Monday, Feb. 26, 1996

GO WEST, HONG KONG

By RICHARD CORLISS

THE FLASHBULBS WERE POPPING two weeks ago when Hong Kong action hero Jackie Chan showed up at a Hollywood theater for the premiere of Broken Arrow, the new John Travolta film. Make that the new John Woo film, for Hong Kong's No. 1 action auteur directed this $60 million thriller. Chan, whose gonzo melodrama Rumble in the Bronx hits 1,500 screens this week, was at the premiere to wish his home-town colleague well and to personify the friendly invasion of Hollywood by Hong Kong talent. Only one problem: by the time Jackie got inside, all the seats were taken. The world's most engaging star had to return to his hotel.

One has to wonder: Will Hollywood ever make a place for Hong Kong cinema? Woo and Chan and the flock of successful Chinese actors and directors now making deals in Los Angeles may find that the hurdles of race and culture are hard to clear. For example, the seven Oscar nominations Sense and Sensibility received last week did not include one for its Taiwanese director, Ang Lee.

If anything can enlighten Hollywood, it is the box office. Hong Kong films attract audiences worldwide, and Broken Arrow earned a burly $15.6 million its first weekend. Even a myopic mogul can see that the brisk, visceral Hong Kong style of acting and action could be the shot of adrenaline Hollywood needs to shake off its creative funk.

Broken Arrow, a bomb-ticking chase movie about a daredevil pilot (Travolta) who steals two nuclear weapons, shows how easily the two cinemas can coexist. It flies at the speed of Macho 2 while allowing Woo to unpack his full cinematic arsenal: overhead shots, plenty of steamy atmosphere (Travolta smokes a lot), Cuisinart editing of the action scenes, slow motion to prolong the jitters and, for dialogue scenes that other directors would stand flatfooted and watch, lithe little tracking shots. If film school were fun, Woo would be the nutty professor.

In the Graham Yost script, Travolta is a bad guy for the same reason Woo makes films the way he does: it's so darn much fun. Travolta and his rival, Christian Slater, are so steely that when they salute their arms make metallic whooshing sounds. And as Slater's only partner in saving the world, Samantha Mathis is just as tough. In an early face-off, he holds a gun to her head; she holds a knife to his neck. It's Woo's version of meeting cute.

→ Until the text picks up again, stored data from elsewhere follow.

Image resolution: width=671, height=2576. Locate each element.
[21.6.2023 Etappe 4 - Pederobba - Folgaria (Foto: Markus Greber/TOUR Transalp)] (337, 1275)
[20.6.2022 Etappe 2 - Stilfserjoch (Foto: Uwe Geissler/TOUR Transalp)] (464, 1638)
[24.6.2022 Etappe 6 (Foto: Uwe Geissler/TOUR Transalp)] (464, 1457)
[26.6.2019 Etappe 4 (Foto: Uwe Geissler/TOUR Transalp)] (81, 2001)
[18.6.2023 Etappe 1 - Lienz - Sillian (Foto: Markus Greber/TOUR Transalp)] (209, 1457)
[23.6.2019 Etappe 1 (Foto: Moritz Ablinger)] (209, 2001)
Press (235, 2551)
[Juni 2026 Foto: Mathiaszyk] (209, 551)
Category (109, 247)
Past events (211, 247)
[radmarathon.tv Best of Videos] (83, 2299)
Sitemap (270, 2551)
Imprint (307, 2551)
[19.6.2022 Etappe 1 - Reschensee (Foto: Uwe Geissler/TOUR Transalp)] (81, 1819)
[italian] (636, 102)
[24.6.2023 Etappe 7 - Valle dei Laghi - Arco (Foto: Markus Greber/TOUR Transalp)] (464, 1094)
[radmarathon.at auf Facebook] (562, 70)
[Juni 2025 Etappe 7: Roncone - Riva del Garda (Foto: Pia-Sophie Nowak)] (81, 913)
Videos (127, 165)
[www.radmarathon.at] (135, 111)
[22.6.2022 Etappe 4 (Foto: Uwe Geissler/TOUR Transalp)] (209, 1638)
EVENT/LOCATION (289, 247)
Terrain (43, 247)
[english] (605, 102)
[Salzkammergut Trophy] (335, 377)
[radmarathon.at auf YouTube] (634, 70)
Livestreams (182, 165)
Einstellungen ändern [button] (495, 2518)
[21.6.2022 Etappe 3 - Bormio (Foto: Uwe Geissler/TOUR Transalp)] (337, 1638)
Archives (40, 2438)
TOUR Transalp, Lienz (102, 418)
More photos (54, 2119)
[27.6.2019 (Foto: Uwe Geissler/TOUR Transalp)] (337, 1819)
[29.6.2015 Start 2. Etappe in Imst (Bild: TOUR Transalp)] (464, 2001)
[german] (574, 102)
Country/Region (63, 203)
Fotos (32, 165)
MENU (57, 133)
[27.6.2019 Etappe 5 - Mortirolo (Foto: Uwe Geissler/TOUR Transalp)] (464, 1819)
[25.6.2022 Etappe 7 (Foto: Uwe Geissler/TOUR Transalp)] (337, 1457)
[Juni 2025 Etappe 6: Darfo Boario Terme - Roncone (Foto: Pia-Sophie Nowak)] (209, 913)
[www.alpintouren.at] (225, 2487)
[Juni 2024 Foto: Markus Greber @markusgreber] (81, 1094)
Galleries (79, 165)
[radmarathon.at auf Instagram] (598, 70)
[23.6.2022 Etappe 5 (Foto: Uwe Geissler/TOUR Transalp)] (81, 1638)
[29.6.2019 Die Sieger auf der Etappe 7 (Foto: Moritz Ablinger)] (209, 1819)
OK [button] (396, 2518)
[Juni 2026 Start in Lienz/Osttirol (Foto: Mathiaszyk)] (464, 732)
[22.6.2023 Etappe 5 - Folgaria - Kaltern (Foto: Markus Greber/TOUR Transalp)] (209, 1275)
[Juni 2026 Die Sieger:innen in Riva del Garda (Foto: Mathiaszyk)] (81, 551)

Woo made his name with such incendiary devices as Bullet in the Head and Hard-Boiled--furious meditations on manhood as a criminal state of grace. Broken Arrow is jokier, less resonant than those dark epics, but it's still a swell night at the movies. The audience gets as pulverizing a workout as the stars do. Or rather, the stars' stunt doubles, who deserve Oscars for best supporting masochism.

Jackie Chan, of course, is no sissy: he does all his own death-taunting stunts. His movies, like The Armour of God and the Police Story series (available in some U.S. video stores), are comedy fantasies, but they are also documentaries of the pain a great star will endure to please his audience. They have something else: a bracing athletic grace. The fights are as exuberant and abstract as the dances in a Busby Berkeley musical. And Chan is a superb physical artist, whether leaping off cliffs or hanging from a bus by an umbrella handle. As novelist Donald E. Westlake put it, "Jackie Chan is Fred Astaire, and the world is Ginger Rogers."

In his new film, the first to get a wide release in the U.S., the Bronx is Ginger Rogers. (The film was actually shot in Vancouver, British Columbia; thus the scenic mountains, and thugs with pasty skin and a predilection to say "Eh?" a lot.) As the guy who cleans up a ghetto, helps a crippled kid and does battle with a rampaging Hovercraft, Chan shows off the muscle of a superhero and the charm of a deft comedian. He doesn't swagger or threaten, flash his Magnum .44 or talk dirty to women; he's Gentleman Jackie.

Rumble audiences may titter at the naive plot (the director is Stanley Tong), but they will gasp at Chan's lithe, lightning reflexes when he takes on five creeps in a deli or executes a jump from one high building to another. You watch these impossible stunts with fear and gratitude for the hardest-working man in show biz. To see your first Jackie Chan movie is to fall in love with what the movies once were: a comic ballet of bodies in motion.

If not up to the best work of either man, Broken Arrow and Rumble serve as introductions to the spirit of Hong Kong cinema, even as they serve notice to U.S. moviemakers. Think you can do it better? Just watch! Hollywood will watch and, if there's any justice, give Chan and Woo the best seats in the house.